Based on the results of the physical examination and diagnostic tests, the physician may refer the person with diabetes to specialists for further evaluation and treatment. These specialists include:

  • Neurologist (for nervous system disorders)
  • Orthopedist (for skeletal and muscle disorders)
  • Podiatrist (for foot care)
  • Registered dietician (for nutrition problems)

Treatment and prevention

As with other forms of neuropathy, treatment of proximal neuropathy first focuses on the underlying condition. For patients with diabetes, this starts with the control of glucose (blood sugar). Normal or near-normal glucose can help prevent or delay the onset of proximal neuropathy, and lessen the severity of the symptoms and the length of time that symptoms occur.

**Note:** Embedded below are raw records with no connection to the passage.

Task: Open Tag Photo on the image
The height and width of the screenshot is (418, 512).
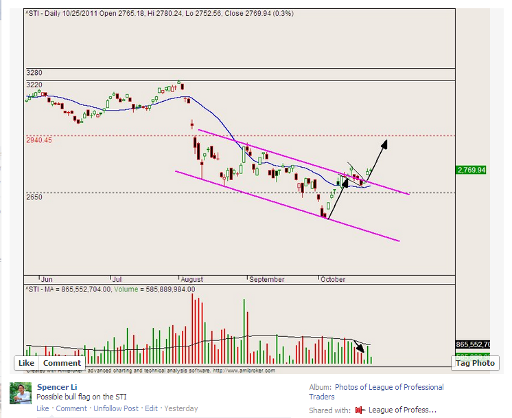Action: tap(474, 363)
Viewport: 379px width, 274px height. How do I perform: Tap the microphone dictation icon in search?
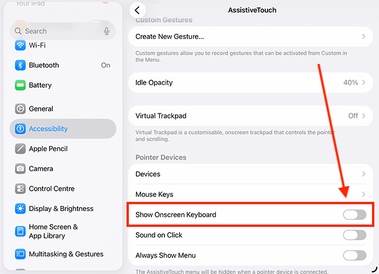(107, 31)

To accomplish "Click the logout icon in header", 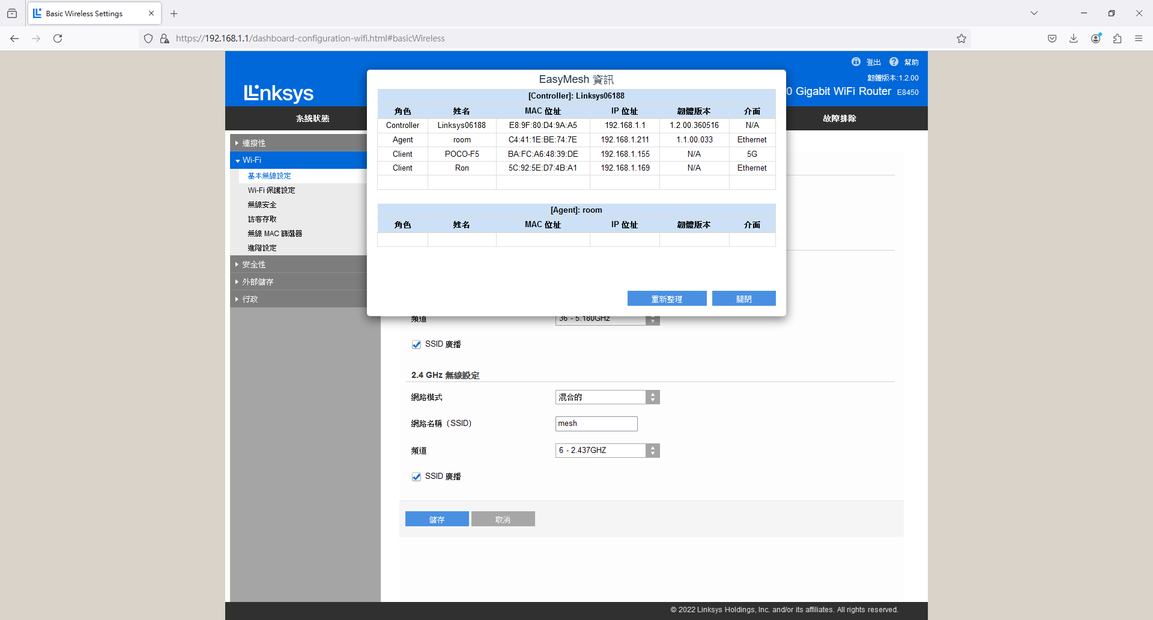I will tap(856, 62).
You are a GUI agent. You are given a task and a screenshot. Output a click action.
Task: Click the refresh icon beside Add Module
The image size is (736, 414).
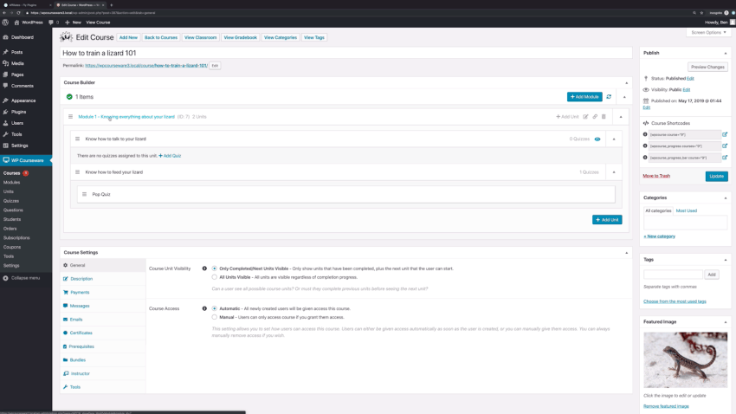coord(609,97)
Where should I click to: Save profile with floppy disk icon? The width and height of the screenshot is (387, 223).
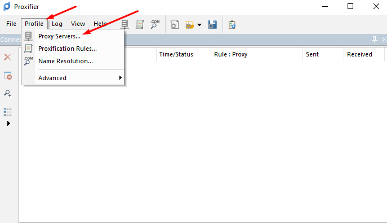[212, 24]
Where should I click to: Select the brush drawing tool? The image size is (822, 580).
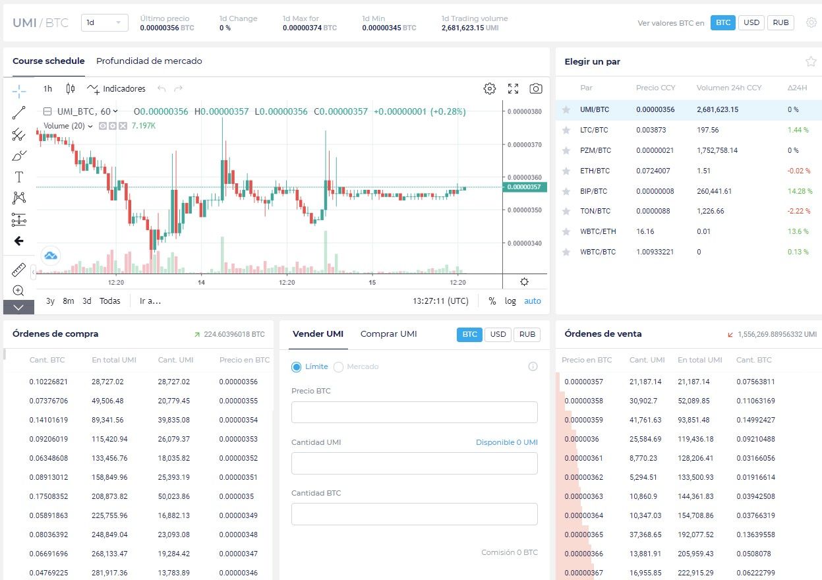[18, 156]
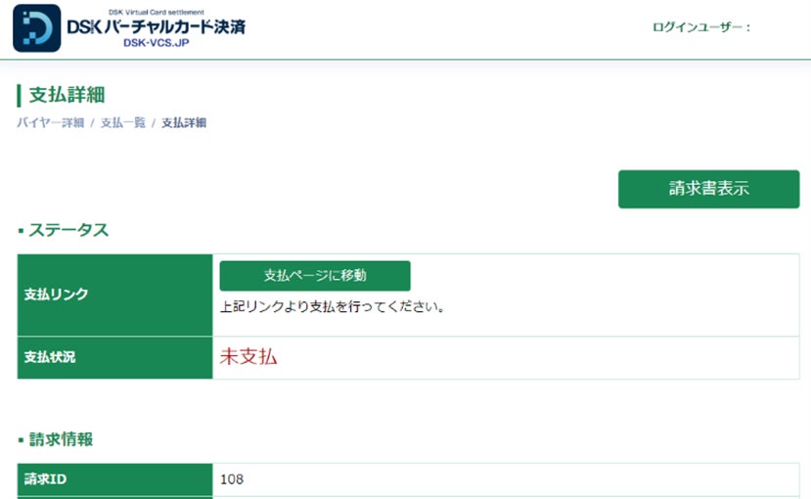Go to the 支払一覧 breadcrumb link
This screenshot has height=499, width=811.
click(x=122, y=123)
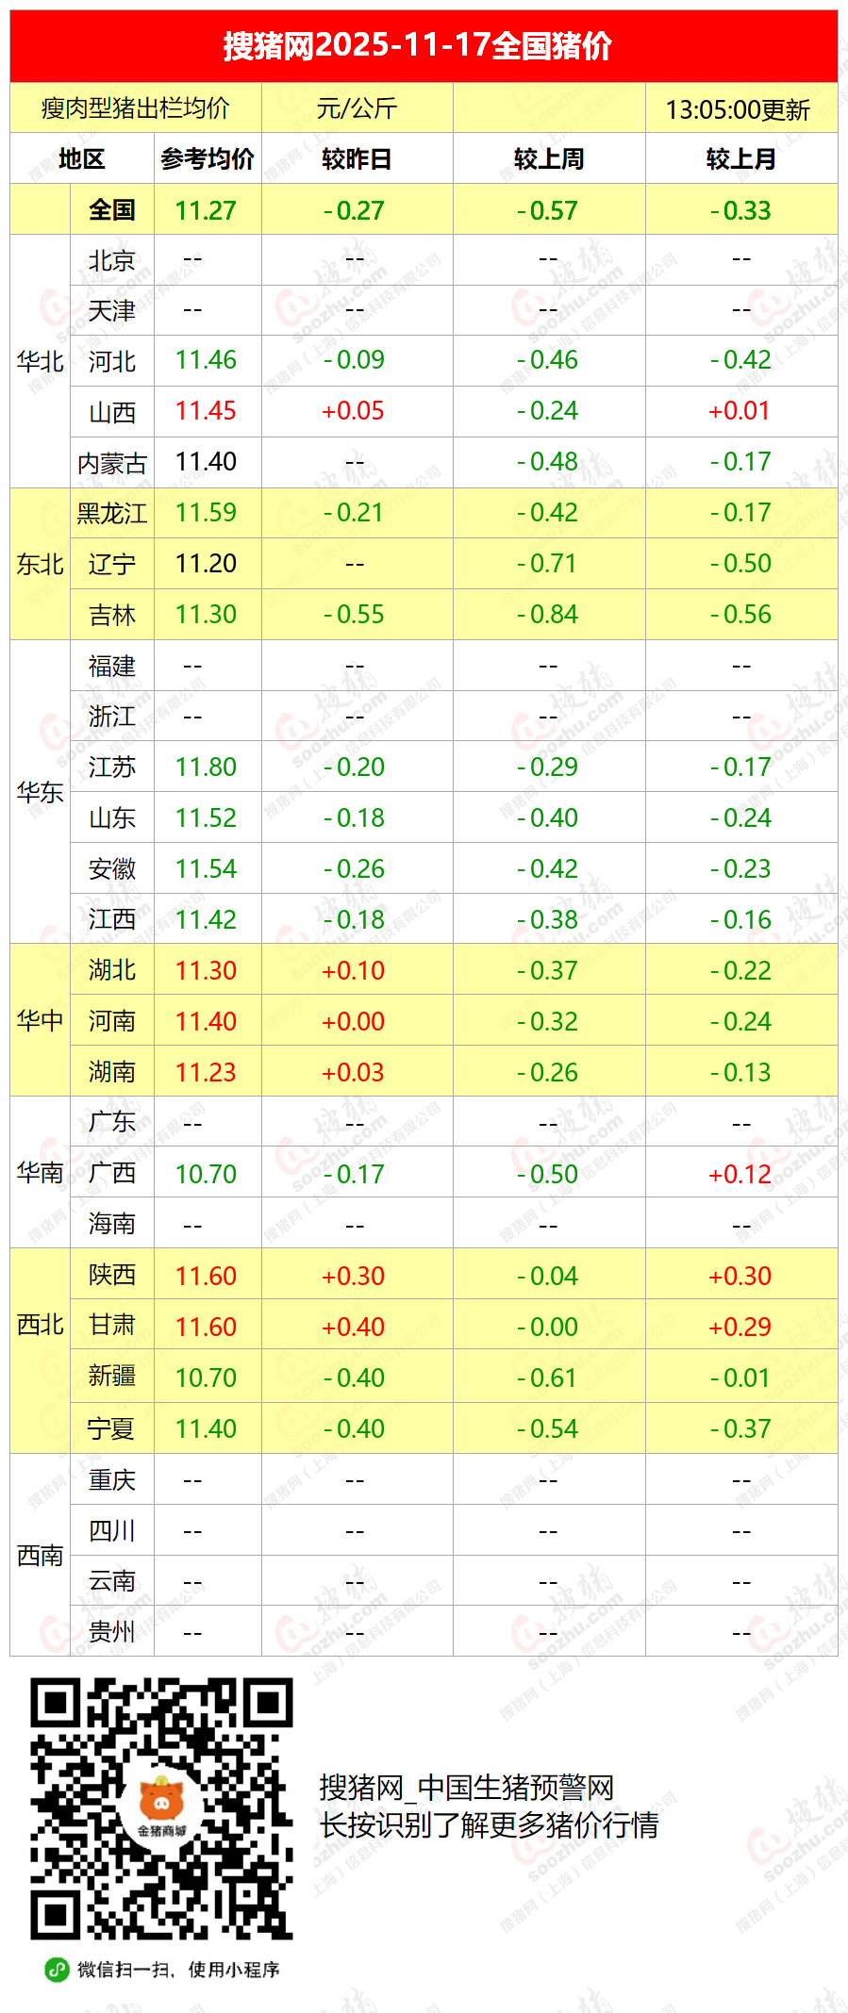
Task: Click the 地区 column header
Action: coord(82,158)
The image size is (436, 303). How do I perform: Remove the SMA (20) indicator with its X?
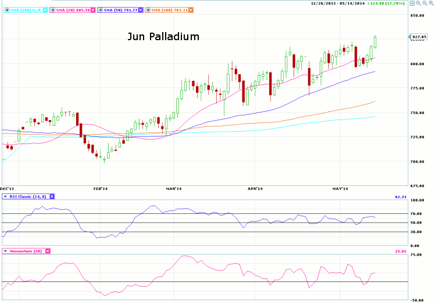point(92,10)
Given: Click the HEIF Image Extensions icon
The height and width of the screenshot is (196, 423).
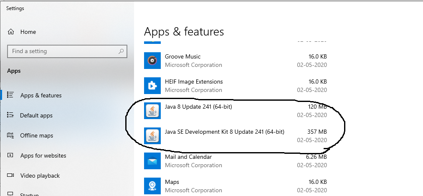Looking at the screenshot, I should pyautogui.click(x=152, y=86).
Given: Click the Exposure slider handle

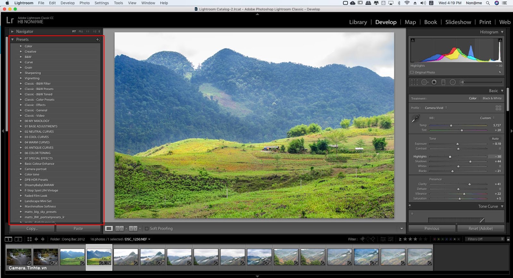Looking at the screenshot, I should 458,144.
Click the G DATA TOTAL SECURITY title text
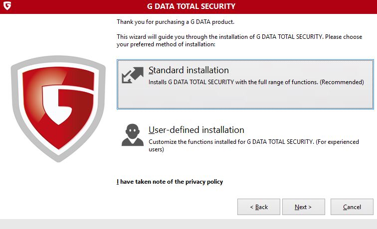Viewport: 377px width, 229px height. coord(191,6)
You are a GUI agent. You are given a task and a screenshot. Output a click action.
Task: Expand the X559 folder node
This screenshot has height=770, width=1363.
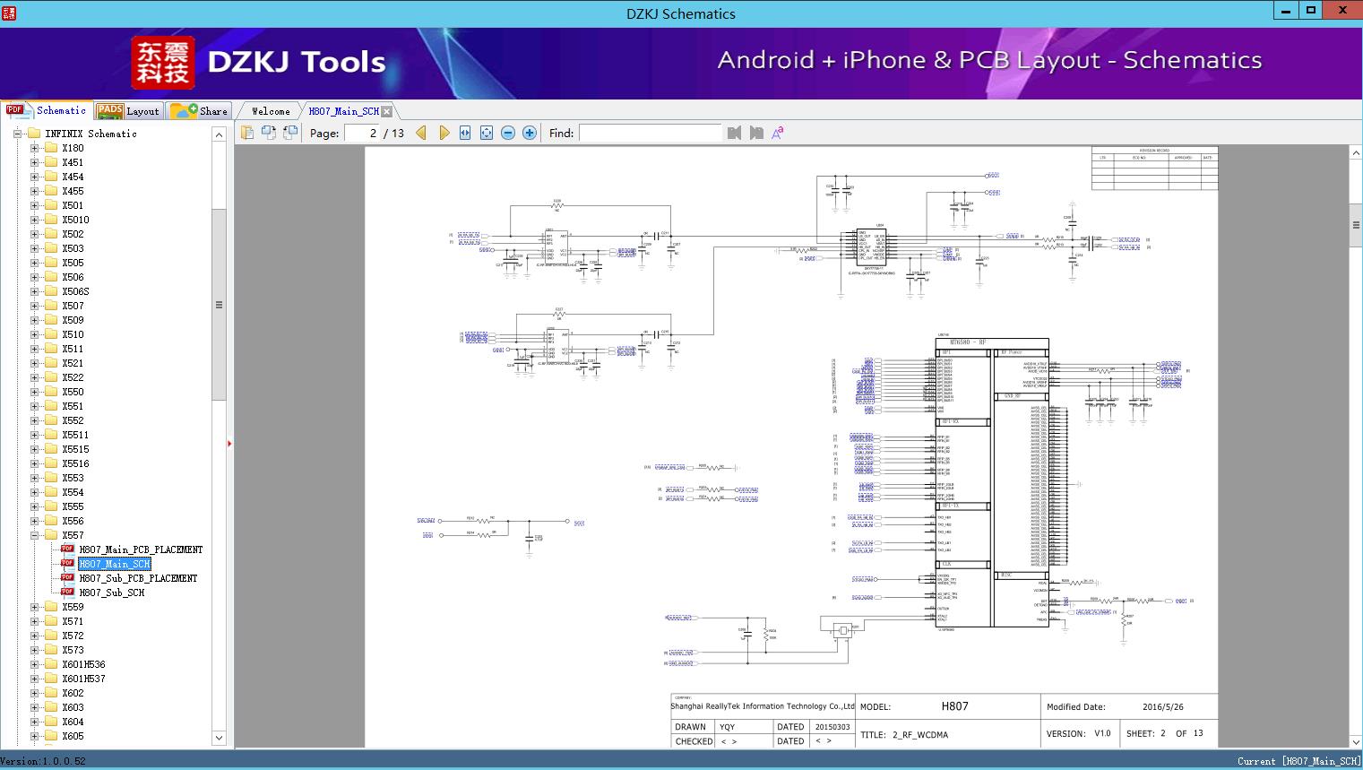35,607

Quitting smoking has numerous benefits including improved control of glucose and blood pressure. Limiting consumption of alcohol will help protect the nerves from alcohol’s toxic effects. 

Motor weakness in the legs is the most common deficit present with proximal neuropathy. Physical therapy and occupational therapy may be prescribed by a physician. A physical therapist can address strengthening and recommend equipment, such as a cane or walker, to help an individual with movement. An occupational therapist can provide recommendations for devices around the home that can help with daily tasks. These adaptive devices may include self-rising chairs and elevated toilet seats. Because lowering and rising from squatted position is difficult for individuals with proximal neuropathy, these pieces of adaptive equipment can be helpful.

Treatment for pain relief may include:

  • Over-the-counter medications, such as aspirin or other anti-inflammatory drugs

  • Analgesic topical creams with capsaicin (numbing effect)

  • Antidepressant and antiseizure medications (shown to be effective with more severe pain from neuropathy)

  • Physical therapy

The treatment of proximal neuropathy varies according to the type and severity of nerve damage. A combination of treatment methods may be necessary to relieve pain and improve motor functioning.

Questions for your doctor

Preparing questions in advance can help patients have more meaningful discussions with their physicians regarding their conditions. Patients may wish to ask their doctor the following questions about proximal neuropathy:

  1. Could my thigh pain, leg weakness and unexpected weight loss be due to proximal neuropathy? What else could be causing these symptoms?
  2. Do I have or am I at risk of developing proximal neuropathy?
  3. What tests might I need, and what do they involve?
  4. Is my proximal neuropathy caused by diabetes, or is it caused or exacerbated by another condition?
  5. How can proximal neuropathy affect me?
  6. How long is my condition likely to last?
  7. What treatments do you recommend for my proximal neuropathy?
  8. Is there any equipment that will improve my mobility and ability to function?
  9. Can I prevent or reduce my risk of proximal neuropathy?
  10. Do I also have any other forms of diabetic neuropathy?